In other words, let it be the daughters of SATC talking about The Pearl Rabbit in public on Cosmopolitans as easily as chatting about their latest pair of Manolo Blahniks, or watching a funny play or movie about a doctor manually inducing a ‘hysterical climax’, joking about vibrators is a way to make a subject more uncomfortable. acceptable.

“I’m glad you’re having a good time, but I could have a better time” is a tough discussion for a woman to have with her man, ”Maines says.

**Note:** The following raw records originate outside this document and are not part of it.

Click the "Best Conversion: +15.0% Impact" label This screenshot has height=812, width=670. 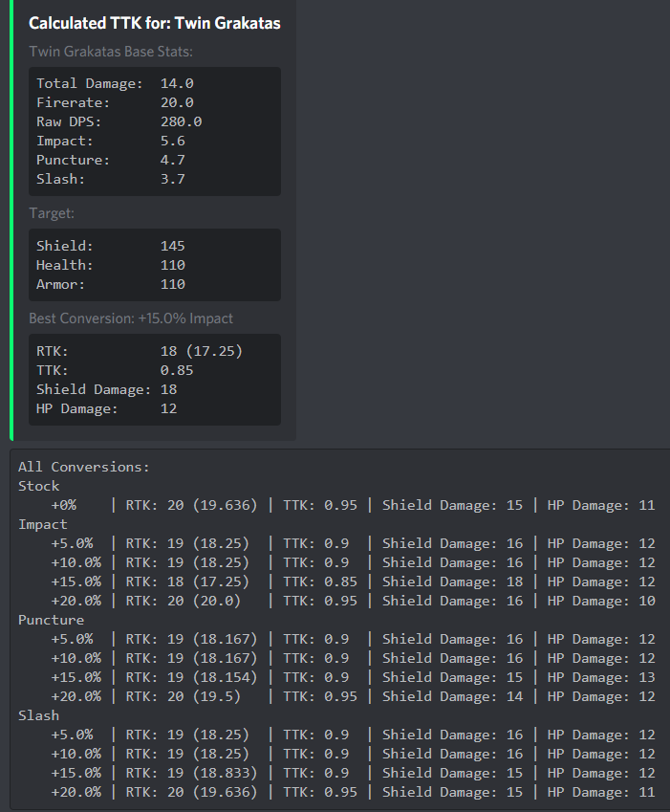[131, 318]
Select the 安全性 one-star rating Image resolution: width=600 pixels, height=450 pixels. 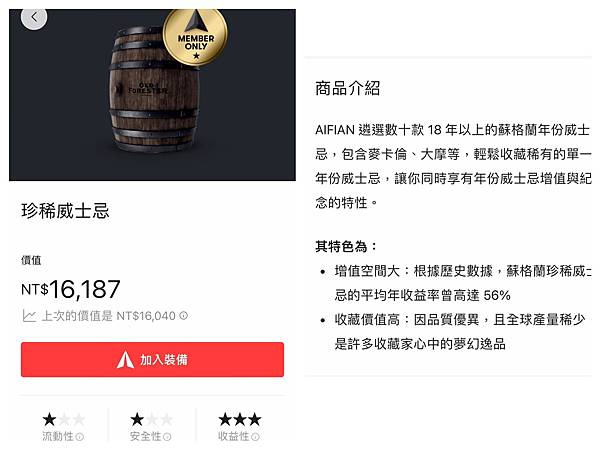coord(151,420)
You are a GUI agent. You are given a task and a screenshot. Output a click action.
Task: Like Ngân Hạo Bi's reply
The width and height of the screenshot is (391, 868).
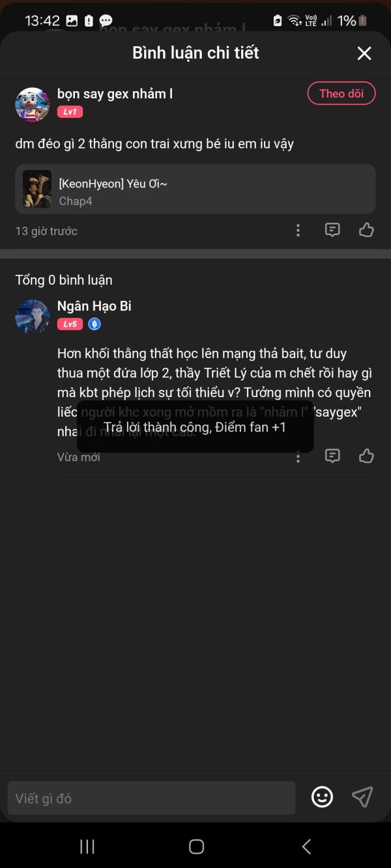click(366, 456)
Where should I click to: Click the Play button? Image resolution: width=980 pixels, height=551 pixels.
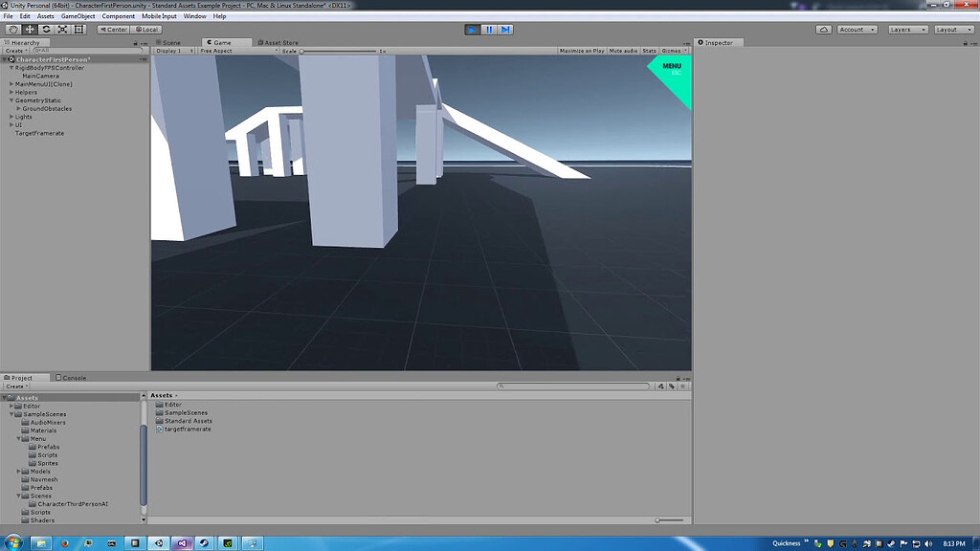473,30
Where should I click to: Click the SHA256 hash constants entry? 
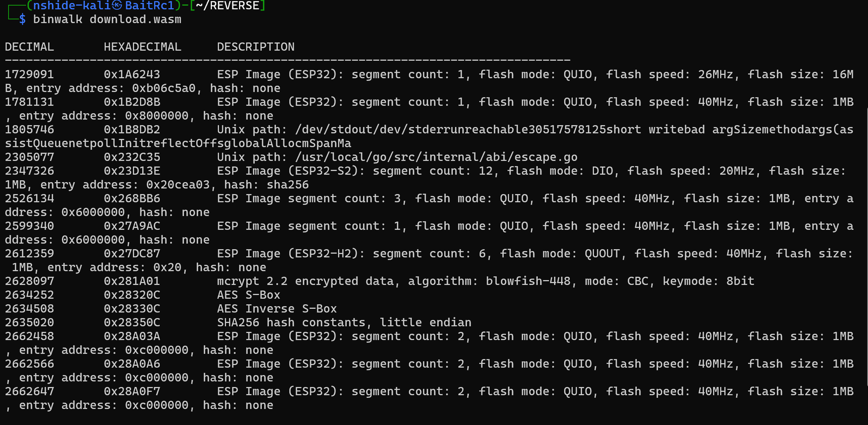344,323
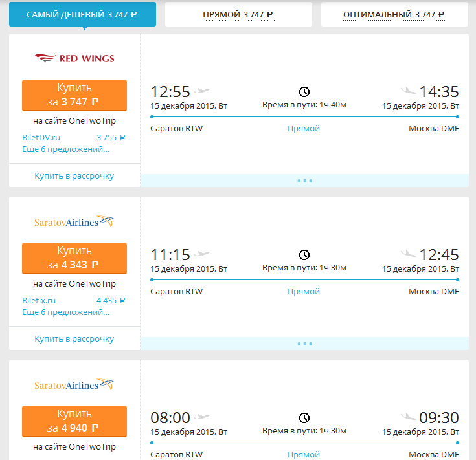The width and height of the screenshot is (476, 460).
Task: Select the Самый дешевый 3 747 tab
Action: (83, 14)
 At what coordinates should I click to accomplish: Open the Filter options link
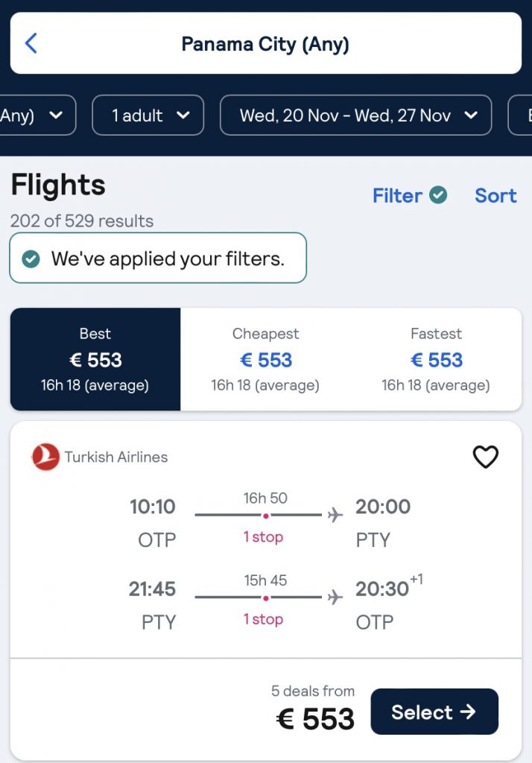click(398, 195)
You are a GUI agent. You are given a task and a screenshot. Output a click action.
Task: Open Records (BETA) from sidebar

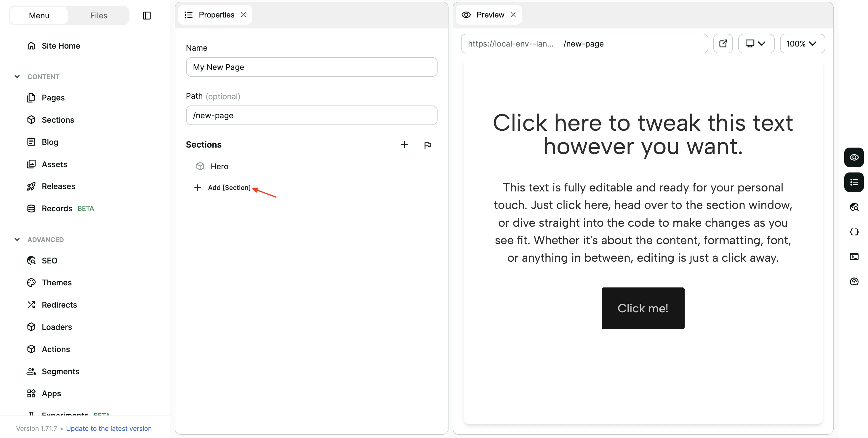tap(57, 208)
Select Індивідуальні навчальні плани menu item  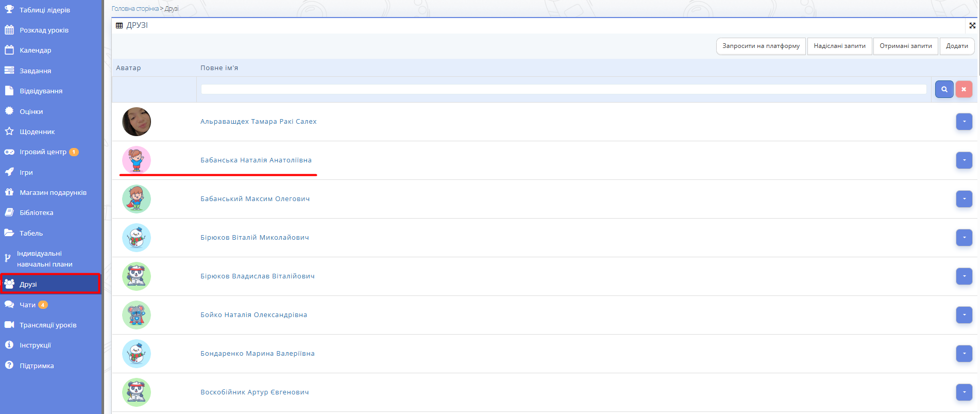[44, 259]
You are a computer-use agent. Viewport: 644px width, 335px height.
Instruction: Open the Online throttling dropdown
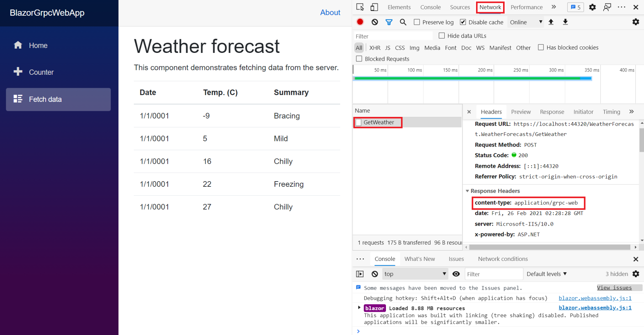coord(526,22)
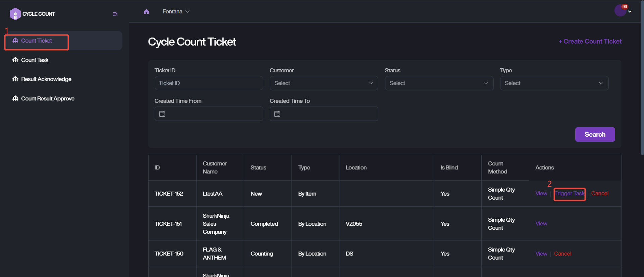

“Attaching it to this funny story makes it easier for you to both laugh and talk about what you’re really talking about, which is female orgasm and the fact that most women need more than penetration to get it. have one. “

In a culture where women often feel inadequate if they are not sexually sensitive, this can be very helpful, says Blank.

“Just because I need a ladder to reach something on the top shelf doesn’t mean I’m unsuitable, it just makes me a little smaller,” she laughs.